**Required action**
Reproduce all the entries precisely.

○ ○ ○ ○ ○ ○ ○

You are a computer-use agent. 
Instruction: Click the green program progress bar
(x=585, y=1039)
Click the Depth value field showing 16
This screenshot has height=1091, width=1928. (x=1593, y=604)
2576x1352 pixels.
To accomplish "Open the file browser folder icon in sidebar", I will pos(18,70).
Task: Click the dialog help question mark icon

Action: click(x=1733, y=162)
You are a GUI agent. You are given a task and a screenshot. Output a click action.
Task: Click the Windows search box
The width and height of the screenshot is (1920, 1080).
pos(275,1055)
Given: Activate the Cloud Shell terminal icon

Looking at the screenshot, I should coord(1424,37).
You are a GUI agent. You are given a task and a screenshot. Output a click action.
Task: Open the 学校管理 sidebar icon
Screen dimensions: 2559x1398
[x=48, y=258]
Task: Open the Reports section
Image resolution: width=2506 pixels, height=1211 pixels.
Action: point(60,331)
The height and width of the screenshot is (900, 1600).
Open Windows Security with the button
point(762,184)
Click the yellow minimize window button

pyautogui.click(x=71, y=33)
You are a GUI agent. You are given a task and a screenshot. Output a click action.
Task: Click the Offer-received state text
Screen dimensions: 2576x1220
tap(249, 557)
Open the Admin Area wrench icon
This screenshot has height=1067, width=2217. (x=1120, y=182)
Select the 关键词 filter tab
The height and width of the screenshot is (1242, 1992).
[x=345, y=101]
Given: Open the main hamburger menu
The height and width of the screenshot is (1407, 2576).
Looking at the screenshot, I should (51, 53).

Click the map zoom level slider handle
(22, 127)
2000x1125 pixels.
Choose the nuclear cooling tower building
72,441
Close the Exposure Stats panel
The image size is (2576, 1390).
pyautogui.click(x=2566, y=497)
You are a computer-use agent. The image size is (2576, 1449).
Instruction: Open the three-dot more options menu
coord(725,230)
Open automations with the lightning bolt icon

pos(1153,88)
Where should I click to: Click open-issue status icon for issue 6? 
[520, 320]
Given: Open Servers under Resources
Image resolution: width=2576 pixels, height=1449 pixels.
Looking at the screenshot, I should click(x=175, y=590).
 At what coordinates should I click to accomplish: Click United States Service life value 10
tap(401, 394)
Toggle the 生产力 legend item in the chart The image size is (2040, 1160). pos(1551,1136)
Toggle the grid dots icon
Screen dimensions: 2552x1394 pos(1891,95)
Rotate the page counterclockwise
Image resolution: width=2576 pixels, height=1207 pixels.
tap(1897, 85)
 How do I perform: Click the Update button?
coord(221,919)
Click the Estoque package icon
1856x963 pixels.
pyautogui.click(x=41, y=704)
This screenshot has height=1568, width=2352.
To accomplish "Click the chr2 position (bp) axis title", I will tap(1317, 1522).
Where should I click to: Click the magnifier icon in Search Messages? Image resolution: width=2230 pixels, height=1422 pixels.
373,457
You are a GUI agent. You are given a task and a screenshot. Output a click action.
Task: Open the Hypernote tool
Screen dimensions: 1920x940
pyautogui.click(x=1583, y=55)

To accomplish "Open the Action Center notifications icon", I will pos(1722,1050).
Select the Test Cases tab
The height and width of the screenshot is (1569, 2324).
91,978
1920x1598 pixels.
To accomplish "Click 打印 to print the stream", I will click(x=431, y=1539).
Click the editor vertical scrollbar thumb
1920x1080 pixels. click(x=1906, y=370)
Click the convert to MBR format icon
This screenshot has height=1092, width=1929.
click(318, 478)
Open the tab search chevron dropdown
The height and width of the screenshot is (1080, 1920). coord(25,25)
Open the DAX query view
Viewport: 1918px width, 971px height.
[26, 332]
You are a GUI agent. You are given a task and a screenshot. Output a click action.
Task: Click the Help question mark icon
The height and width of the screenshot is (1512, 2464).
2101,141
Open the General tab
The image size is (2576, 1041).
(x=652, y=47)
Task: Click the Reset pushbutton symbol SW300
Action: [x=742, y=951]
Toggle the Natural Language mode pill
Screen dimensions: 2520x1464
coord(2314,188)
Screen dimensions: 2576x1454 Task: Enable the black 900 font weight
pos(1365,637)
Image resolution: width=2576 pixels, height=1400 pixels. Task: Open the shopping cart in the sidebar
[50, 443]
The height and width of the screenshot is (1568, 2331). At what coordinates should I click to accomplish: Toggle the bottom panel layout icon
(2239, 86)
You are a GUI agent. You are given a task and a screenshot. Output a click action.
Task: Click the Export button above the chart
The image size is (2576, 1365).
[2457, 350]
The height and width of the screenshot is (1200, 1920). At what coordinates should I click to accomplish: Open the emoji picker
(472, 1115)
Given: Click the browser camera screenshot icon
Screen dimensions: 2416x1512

○ ○ ○ ○ ○ ○ ○

**Solution for this task**
You are a computer-use agent. 
Instruction: Click the green program progress bar
(x=585, y=1039)
Click the Depth value field showing 16
This screenshot has height=1091, width=1928. (x=1593, y=604)
2576x1352 pixels.
To accomplish "Open the file browser folder icon in sidebar", I will pos(18,70).
Task: Click the dialog help question mark icon

Action: click(x=1733, y=162)
You are a GUI agent. You are given a task and a screenshot. Output a click action.
Task: Click the Windows search box
The width and height of the screenshot is (1920, 1080).
pos(275,1055)
Given: Activate the Cloud Shell terminal icon

Looking at the screenshot, I should coord(1424,37).
You are a GUI agent. You are given a task and a screenshot. Output a click action.
Task: Open the 学校管理 sidebar icon
Screen dimensions: 2559x1398
[x=48, y=258]
Task: Open the Reports section
Image resolution: width=2506 pixels, height=1211 pixels.
Action: point(60,331)
The height and width of the screenshot is (900, 1600).
Open Windows Security with the button
point(762,184)
Click the yellow minimize window button

pyautogui.click(x=71, y=33)
You are a GUI agent. You are given a task and a screenshot. Output a click action.
Task: Click the Offer-received state text
Screen dimensions: 2576x1220
tap(249, 557)
Open the Admin Area wrench icon
This screenshot has height=1067, width=2217. (x=1120, y=182)
Select the 关键词 filter tab
The height and width of the screenshot is (1242, 1992).
[x=345, y=101]
Given: Open the main hamburger menu
The height and width of the screenshot is (1407, 2576).
Looking at the screenshot, I should (51, 53).

Click the map zoom level slider handle
(22, 127)
2000x1125 pixels.
Choose the nuclear cooling tower building
72,441
Close the Exposure Stats panel
The image size is (2576, 1390).
pyautogui.click(x=2566, y=497)
You are a computer-use agent. The image size is (2576, 1449).
Instruction: Open the three-dot more options menu
coord(725,230)
Open automations with the lightning bolt icon

pos(1153,88)
Where should I click to: Click open-issue status icon for issue 6? 
[520, 320]
Given: Open Servers under Resources
Image resolution: width=2576 pixels, height=1449 pixels.
Looking at the screenshot, I should click(x=175, y=590).
 At what coordinates should I click to accomplish: Click United States Service life value 10
tap(401, 394)
Toggle the 生产力 legend item in the chart The image size is (2040, 1160). pos(1551,1136)
Toggle the grid dots icon
Screen dimensions: 2552x1394 pos(1891,95)
Rotate the page counterclockwise
Image resolution: width=2576 pixels, height=1207 pixels.
tap(1897, 85)
 How do I perform: Click the Update button?
coord(221,919)
Click the Estoque package icon
1856x963 pixels.
pyautogui.click(x=41, y=704)
This screenshot has height=1568, width=2352.
To accomplish "Click the chr2 position (bp) axis title", I will tap(1317, 1522).
Where should I click to: Click the magnifier icon in Search Messages? Image resolution: width=2230 pixels, height=1422 pixels.
373,457
You are a GUI agent. You are given a task and a screenshot. Output a click action.
Task: Open the Hypernote tool
Screen dimensions: 1920x940
pyautogui.click(x=1583, y=55)

To accomplish "Open the Action Center notifications icon", I will pos(1722,1050).
Select the Test Cases tab
The height and width of the screenshot is (1569, 2324).
91,978
1920x1598 pixels.
To accomplish "Click 打印 to print the stream", I will click(x=431, y=1539).
Click the editor vertical scrollbar thumb
1920x1080 pixels. click(x=1906, y=370)
Click the convert to MBR format icon
This screenshot has height=1092, width=1929.
click(318, 478)
Open the tab search chevron dropdown
The height and width of the screenshot is (1080, 1920). coord(25,25)
Open the DAX query view
Viewport: 1918px width, 971px height.
[26, 332]
You are a GUI agent. You are given a task and a screenshot. Output a click action.
Task: Click the Help question mark icon
The height and width of the screenshot is (1512, 2464).
2101,141
Open the General tab
The image size is (2576, 1041).
(x=652, y=47)
Task: Click the Reset pushbutton symbol SW300
Action: [x=742, y=951]
Toggle the Natural Language mode pill
Screen dimensions: 2520x1464
coord(2314,188)
Screen dimensions: 2576x1454 Task: Enable the black 900 font weight
pos(1365,637)
Image resolution: width=2576 pixels, height=1400 pixels. Task: Open the shopping cart in the sidebar
[50, 443]
The height and width of the screenshot is (1568, 2331). At what coordinates should I click to accomplish: Toggle the bottom panel layout icon
(2239, 86)
You are a GUI agent. You are given a task and a screenshot. Output a click action.
Task: Click the Export button above the chart
The image size is (2576, 1365).
[2457, 350]
The height and width of the screenshot is (1200, 1920). At what coordinates should I click to accomplish: Open the emoji picker
(472, 1115)
Given: Click the browser camera screenshot icon
Screen dimensions: 2416x1512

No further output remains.